Use honesty to your advantage

Because we live in the real world where something always goes wrong, we instinctively don’t trust perfection and believe there must be a hidden fault.

🧁 Apply behavioural science to your copy by admitting a flaw.

Share a tangible example of where you ‘fall short’: what makes us human is our vulnerabilities – the audience will appreciate your honesty and feel compelled to help.


Learn the art of gentle persuasion

The way you present information affects how readers interpret it.

🧁 Apply behavioural science to your copy by framing information in the right way.

Hook the ‘innovators’ and ‘early adopters’ with exclusivity:Only 3 available’ or ’Only 1 in 10 people can…’.

Hook the ‘late majority’ with social proof:Join 2,000 subscribers…’ or ‘In studies, 9 out of 10 executives…’.

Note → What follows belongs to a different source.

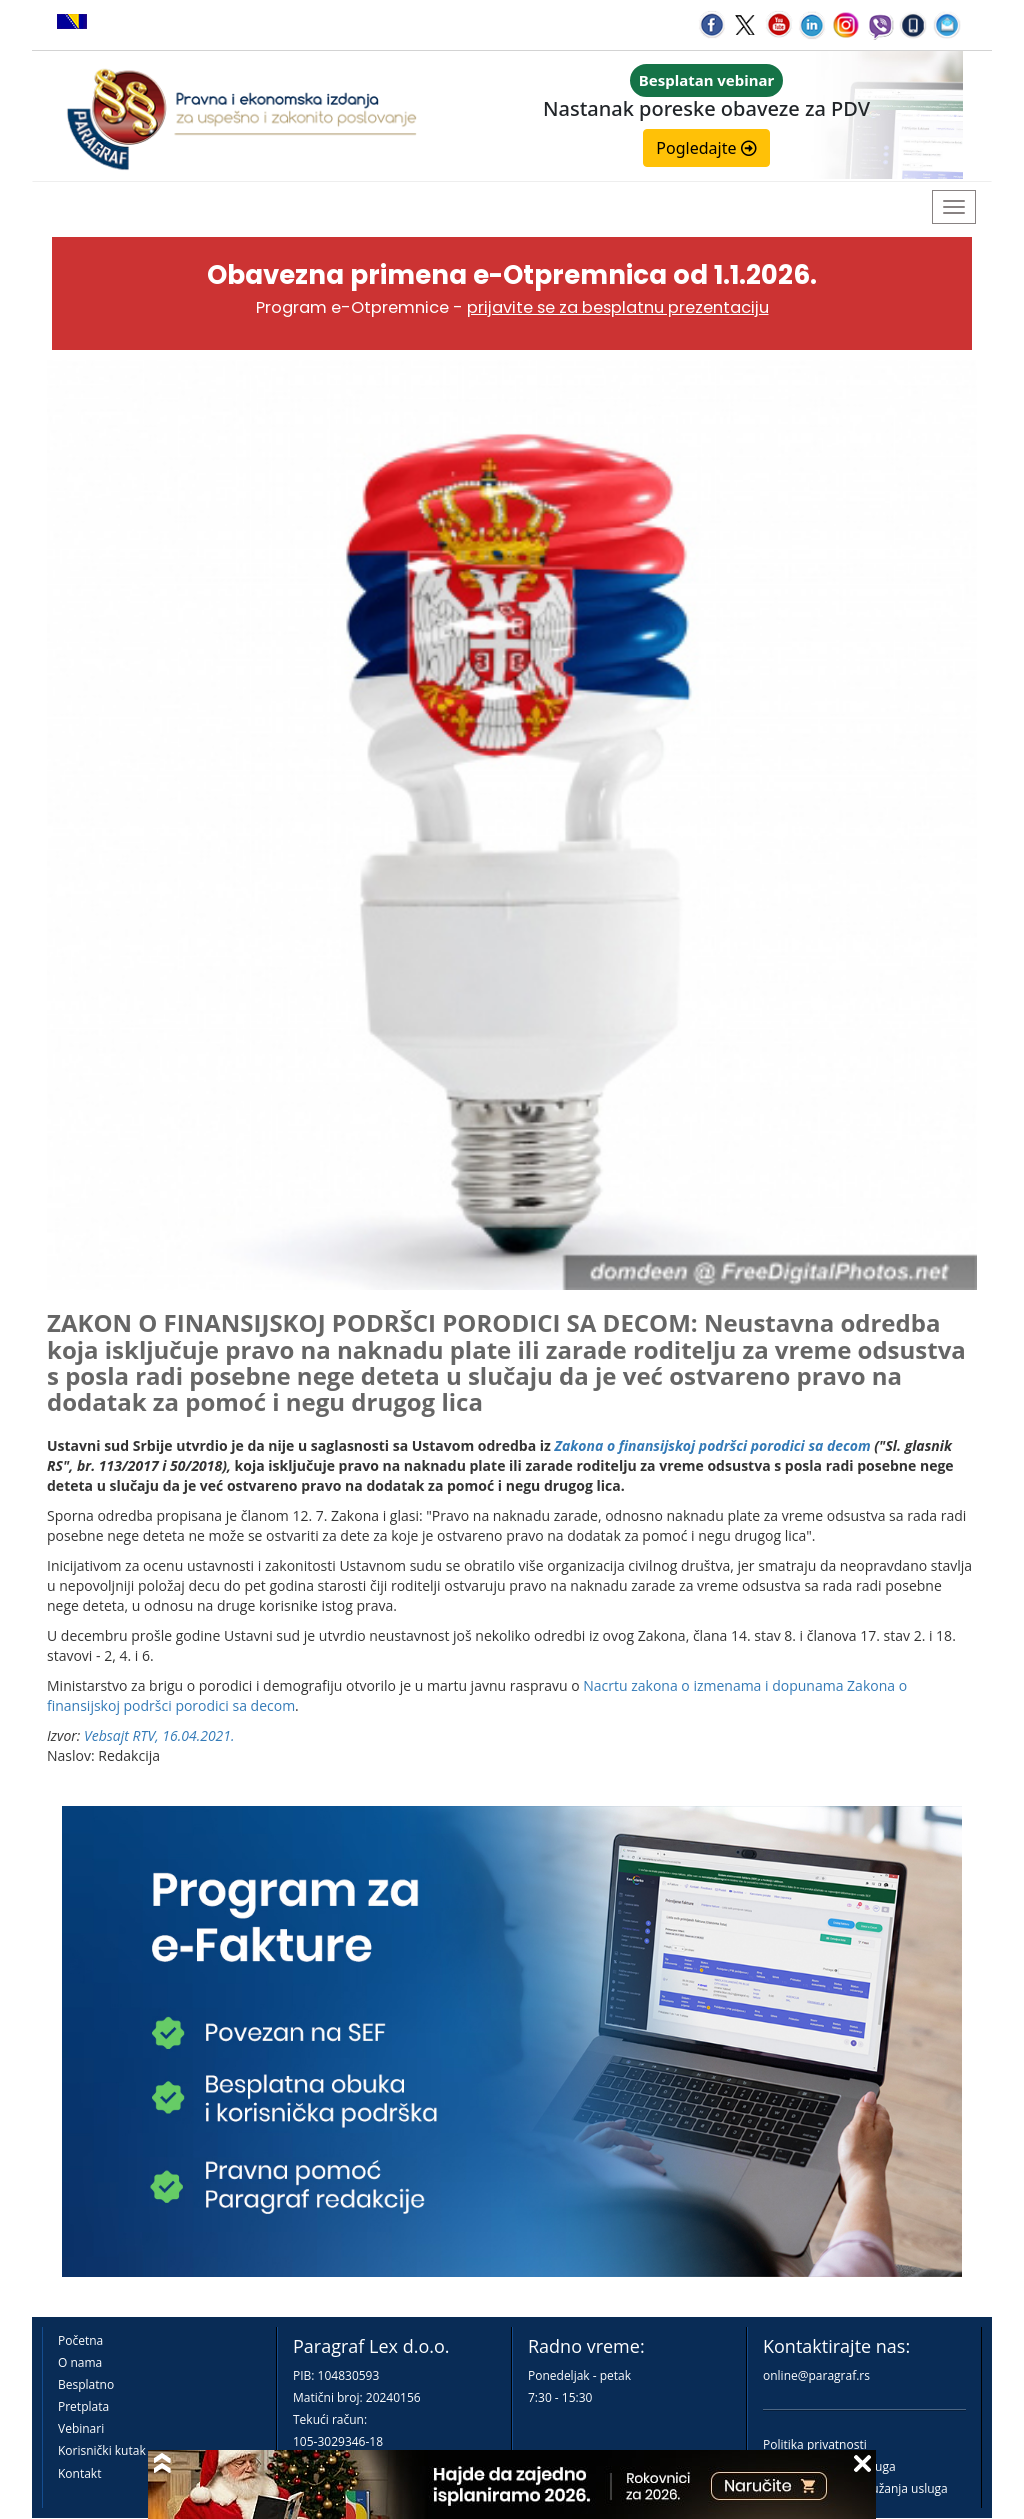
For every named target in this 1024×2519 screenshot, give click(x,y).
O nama (80, 2362)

Hook the ‘laggards’ with loss aversion:84% of digital transformations fail when you don’t do…’ or ‘The chance or receiving a regulatory fine is 73% unless…’.

Always use the power of 3: when presented with 3 options, we can’t help but be drawn to the middle one.


Make sure your message is seen and remembered

Copy should always be easy to read, easy to do, easy to remember, easy to believe. But when people can only process 7 bits of information (+/- 2) focus on minimalism to bring impact and authority.

🧁 Apply behavioural science to your copy in the way it looks.

Use the brain’s natural short cuts: people are more likely to believe something if it’s written in bold, or remember it if it rhymes.

Make an impression within intense verbiage: for example, ‘kill’ ‘eliminate’ ‘explosive’ ‘fierce’ ‘excessive’ ‘almighty’ ‘judge’ ‘adventurous’.

Facilitate skim reading: use headings to convey the key messages and use hyperlink text as call-to-actions to encourage conversions.